How this template is laid out
The template has a summary row across the top showing your total task count, how many are complete, and how many are in progress. Below that, each task gets its own row.
The columns on the left side capture the essentials: task number, task name, the person responsible, the start date, the end date, the duration in days, the status, and a percentage done figure. On the right, the weekly columns run across the sheet. As you enter start and end dates, the bars fill in automatically to show the task on the timeline.
The project name, manager name, and start date sit in the header. Change the start date and the week columns shift to match, so you can reuse the template for any project without reformatting.

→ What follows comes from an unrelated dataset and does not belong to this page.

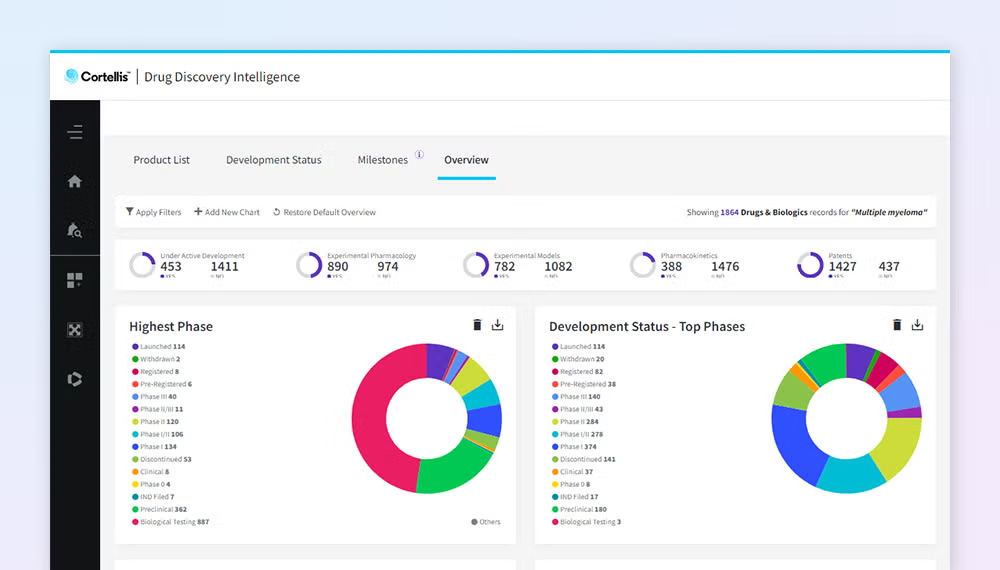
Task: Delete the Development Status - Top Phases chart
Action: 897,325

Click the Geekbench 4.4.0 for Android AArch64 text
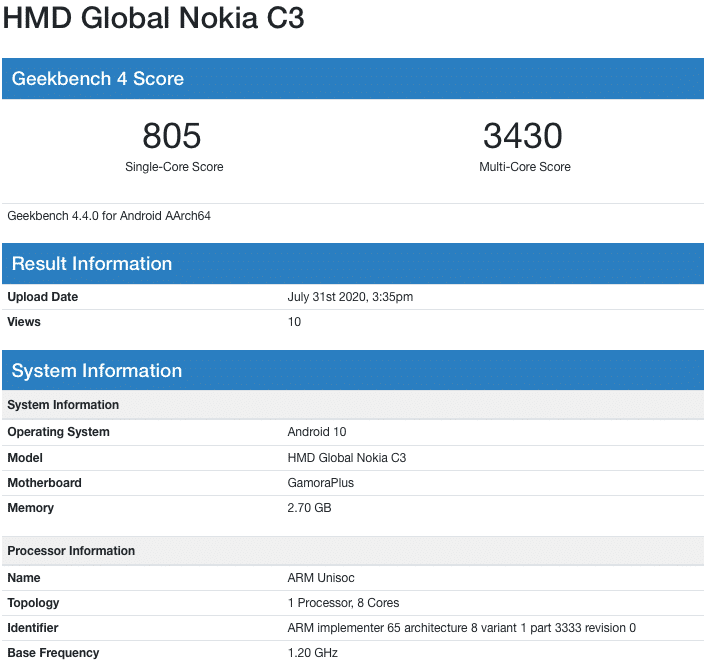click(109, 216)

Setting it up for a real project
The fastest way is to list all your tasks first, without worrying about order or dates. Get everything on paper (or in the sheet) and then go back and add the dates and owners.
Once the dates are in, look for conflicts. Tasks that overlap for the same owner can mean someone is double-booked. Tasks that run sequentially but have a gap between them might indicate a milestone you have forgotten, or just a realistic buffer.

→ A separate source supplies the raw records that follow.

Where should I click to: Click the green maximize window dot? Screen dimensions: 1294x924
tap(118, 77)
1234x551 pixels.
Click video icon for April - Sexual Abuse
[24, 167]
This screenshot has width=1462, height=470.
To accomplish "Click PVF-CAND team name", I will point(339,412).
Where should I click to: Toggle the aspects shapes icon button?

The % Done column is worth updating regularly. A task that is 90% done and has been 90% done for two weeks is a warning sign. Keeping the percentage honest makes the summary row useful rather than optimistic.
Common mistakes when running projects this way
Starting the plan after the project has started. A Gantt chart is most useful before work begins. Built after the fact, it is just a record. Built at the start, it is a communication tool and a contract with your team.
Too many tasks, not enough detail in the right places. Breaking a project into 50 micro-tasks makes the chart unreadable. Group related work into phases and break down only the stages where timing really matters.
Not updating it. A Gantt chart you look at once at kickoff and never touch again tells you nothing by week four. A few minutes each week keeping the status and percentage columns current means the summary row stays useful.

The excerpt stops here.